» **抜粋**
────────────────

「うまい棒」やビール、パンやうどんも…
値上げはまだ初期段階

 穀物などの価格は、さらに上昇する可能性が高い。特に、ウクライナ危機の影響は大きい。ウクライナでは穀倉地帯が空襲を受け、農地や倉庫に被害が出た。黒海海域には機雷が漂流し、船舶の航行が停滞。船舶戦争保険の値上げで海運コストも上昇している。

 ロシアが欧州の航空会社の領空飛行を禁止したことも供給制約を深刻化させている。航空各社は代替航路をとらなければならず、空運コストは増えている。それによって例えば、ノルウェーからわが国が輸入するサーモンが値上がりしてもいる。

 また、異常気象の影響で洪水や熱波が増え、農作物の育成や収穫、輸送に支障が出る確率も高まっている。植物由来の油の需給がひっ迫したことで、バイオ燃料の価格が上昇し、天然ガスや原油の価格にも追加的な押し上げ圧力が加わりやすい。

 加えて、中国・共産党政権がゼロコロナで大きく傷ついた社会と経済の安定のために、食糧備蓄の積み増しを進めている。この影響で、その他の国も小麦をはじめ食糧の確保を急がなければならない。世界全体で食糧の争奪が熾烈化するだろう。

 そうした事態は、わが国の家計にとって大打撃だ。ロングセラーのスナック菓子、「うまい棒」が42年の歴史で初の値上げに踏み切ったことは大きな話題となった。また、ビールや飲料の容器に使われるアルミニウムや樹脂の価格上昇によって、アサヒビールやサントリー食品インターナショナルも値上げに踏み切るという。

 他方、わが国が輸入する米国とカナダ、オーストラリア産の小麦価格も上昇している。これによりパンやうどんなどの価格も追加的に引き上げられる可能性が高い。国内企業の対応を見ていると、「国内需要が弱いため、極力、値上げは避けたい」との考えが多く、値上げはまだ初期段階にあると考えられる。

 世界的な価格上昇によって、日常生活に欠かせないモノやサービスを中心に、わが国の物価はさらに上昇するだろう。一風変わった例としては、ロシアが主要生産国であるパラジウムの価格高騰によって、銀歯が値上がりし、患者の負担が増えているそうだ。

────────────────

» **保存データ**

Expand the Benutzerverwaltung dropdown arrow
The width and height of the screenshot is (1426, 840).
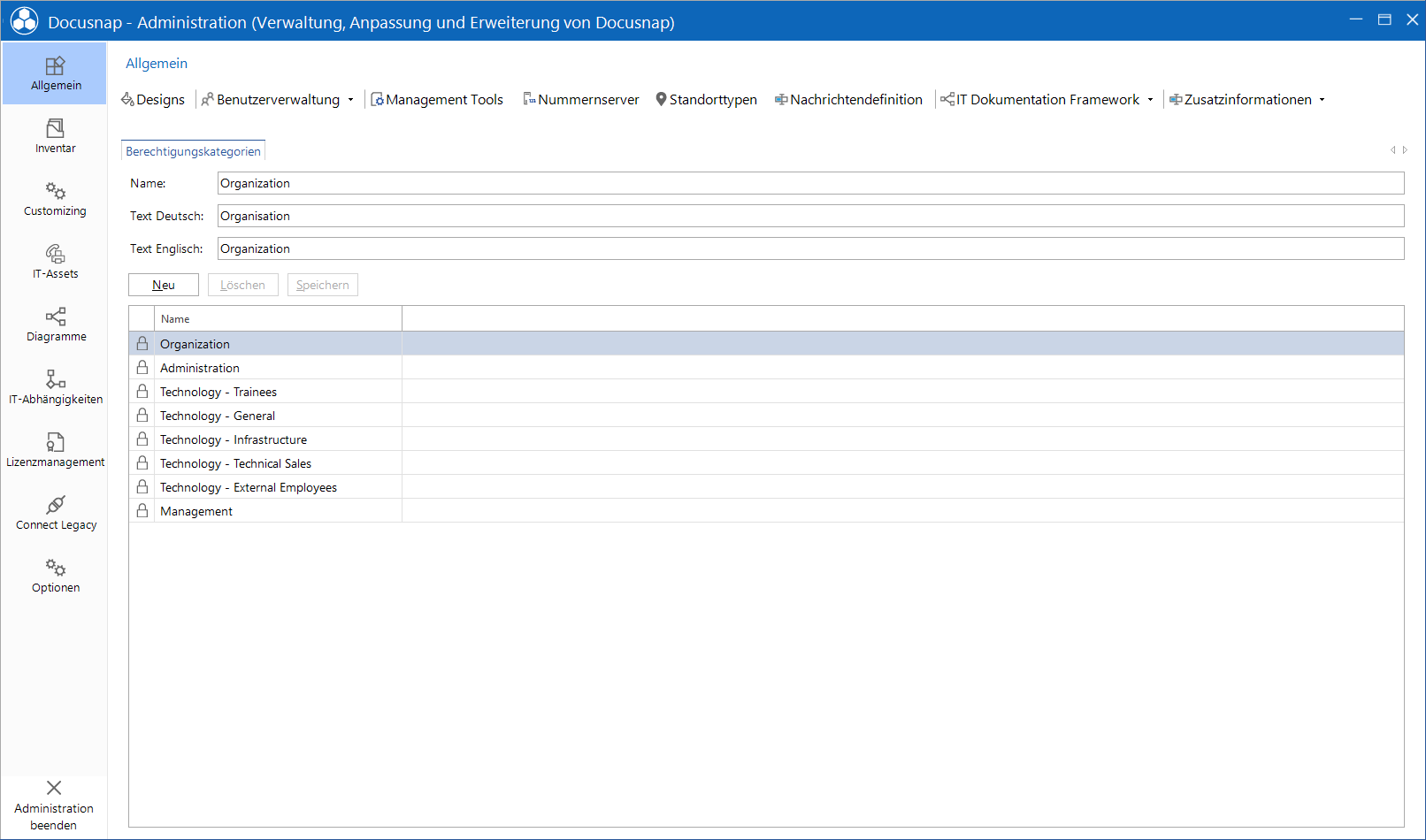[x=350, y=100]
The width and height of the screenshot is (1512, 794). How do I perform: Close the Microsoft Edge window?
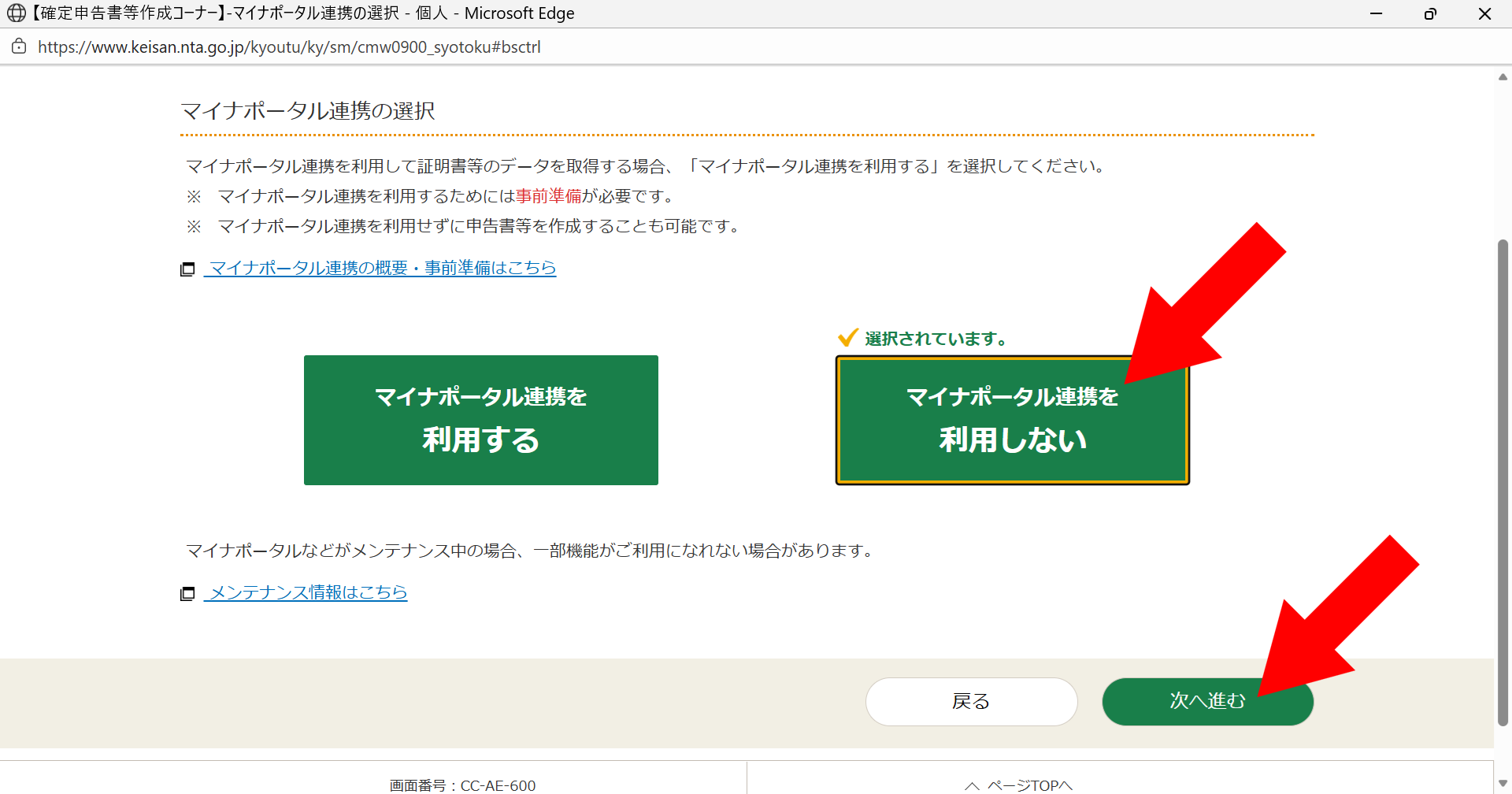coord(1484,13)
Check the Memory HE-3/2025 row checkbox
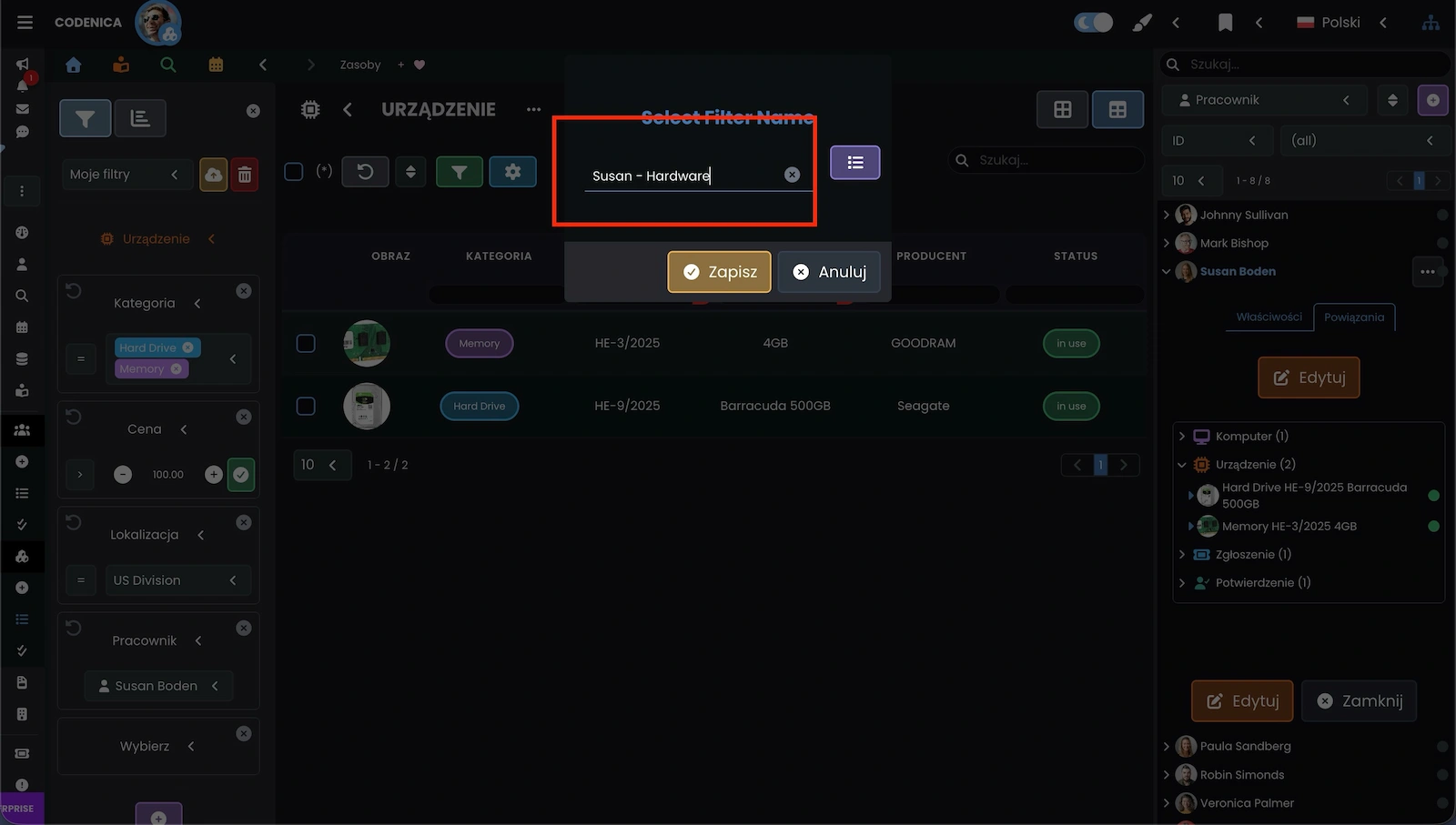This screenshot has width=1456, height=825. pyautogui.click(x=306, y=343)
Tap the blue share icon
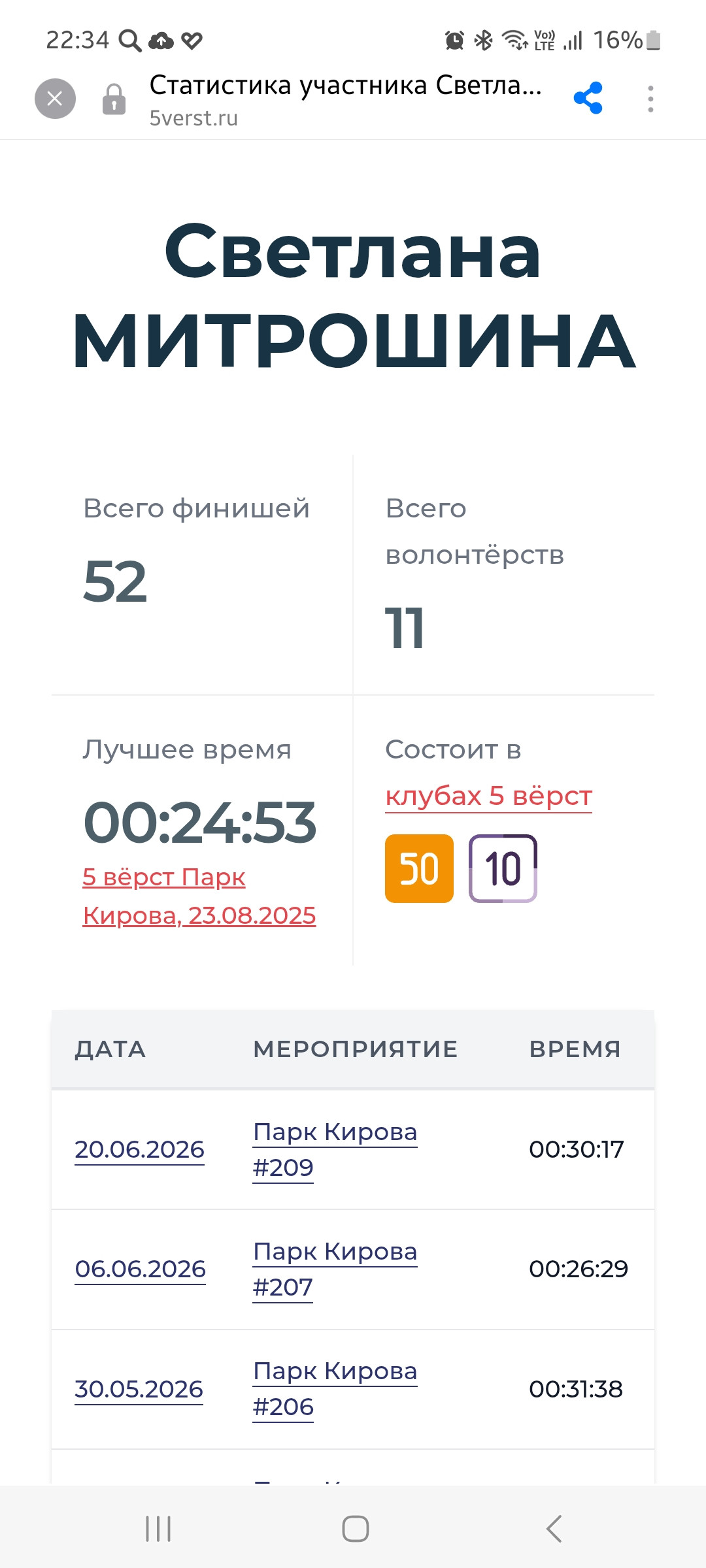Screen dimensions: 706x1568 pos(588,99)
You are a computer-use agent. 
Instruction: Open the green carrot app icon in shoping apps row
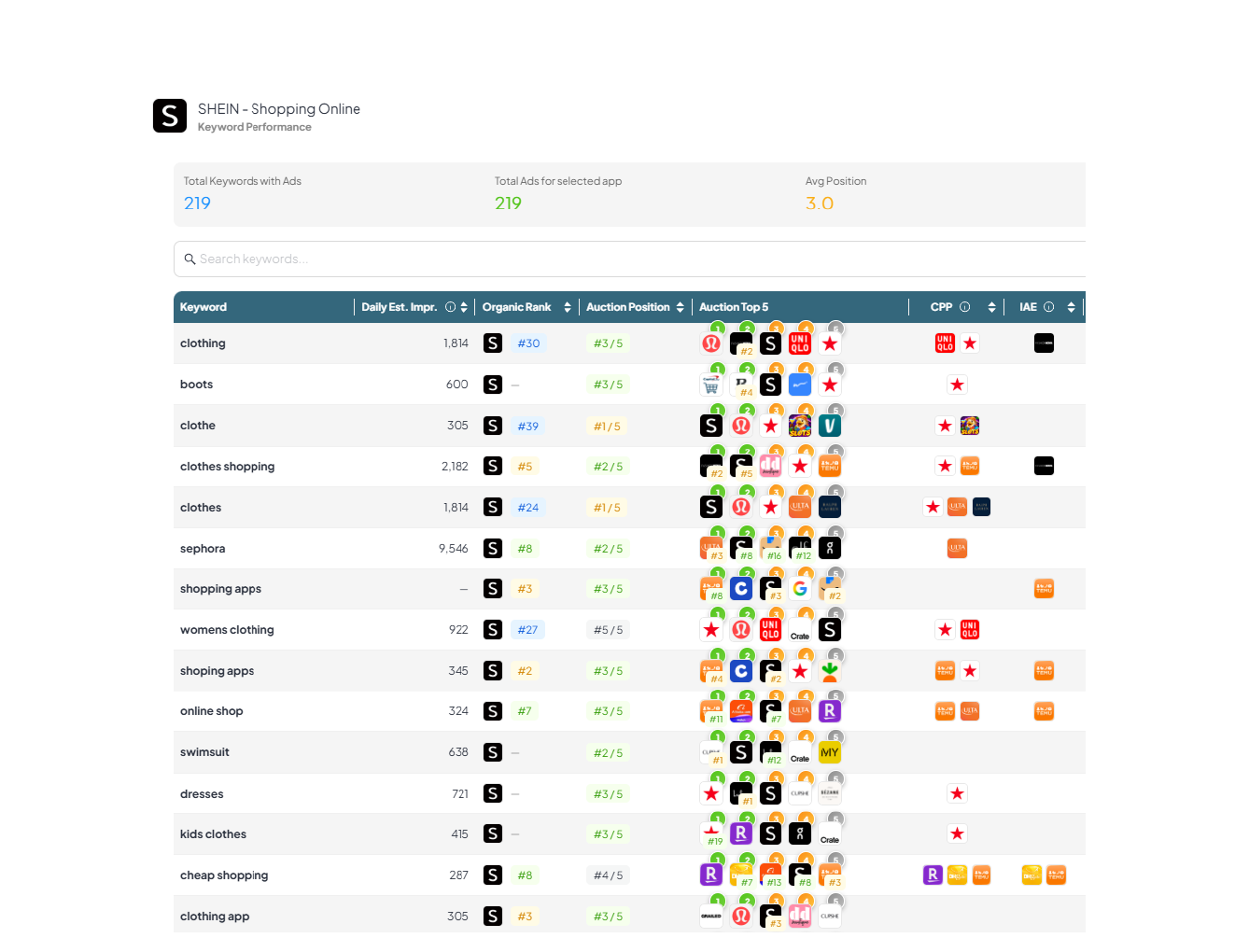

────────────────

» **課題**
抜粋のうち、「ロシアが欧州の航空会社の領空」という語句を含むところから書き始め、「者の負担が増えているそうだ。」まで来たら止めて、その部分を一字も変えずに書き写しなさい。

» **演習の結果**
ロシアが欧州の航空会社の領空飛行を禁止したことも供給制約を深刻化させている。航空各社は代替航路をとらなければならず、空運コストは増えている。それによって例えば、ノルウェーからわが国が輸入するサーモンが値上がりしてもいる。

 また、異常気象の影響で洪水や熱波が増え、農作物の育成や収穫、輸送に支障が出る確率も高まっている。植物由来の油の需給がひっ迫したことで、バイオ燃料の価格が上昇し、天然ガスや原油の価格にも追加的な押し上げ圧力が加わりやすい。

 加えて、中国・共産党政権がゼロコロナで大きく傷ついた社会と経済の安定のために、食糧備蓄の積み増しを進めている。この影響で、その他の国も小麦をはじめ食糧の確保を急がなければならない。世界全体で食糧の争奪が熾烈化するだろう。

 そうした事態は、わが国の家計にとって大打撃だ。ロングセラーのスナック菓子、「うまい棒」が42年の歴史で初の値上げに踏み切ったことは大きな話題となった。また、ビールや飲料の容器に使われるアルミニウムや樹脂の価格上昇によって、アサヒビールやサントリー食品インターナショナルも値上げに踏み切るという。

 他方、わが国が輸入する米国とカナダ、オーストラリア産の小麦価格も上昇している。これによりパンやうどんなどの価格も追加的に引き上げられる可能性が高い。国内企業の対応を見ていると、「国内需要が弱いため、極力、値上げは避けたい」との考えが多く、値上げはまだ初期段階にあると考えられる。

 世界的な価格上昇によって、日常生活に欠かせないモノやサービスを中心に、わが国の物価はさらに上昇するだろう。一風変わった例としては、ロシアが主要生産国であるパラジウムの価格高騰によって、銀歯が値上がりし、患者の負担が増えているそうだ。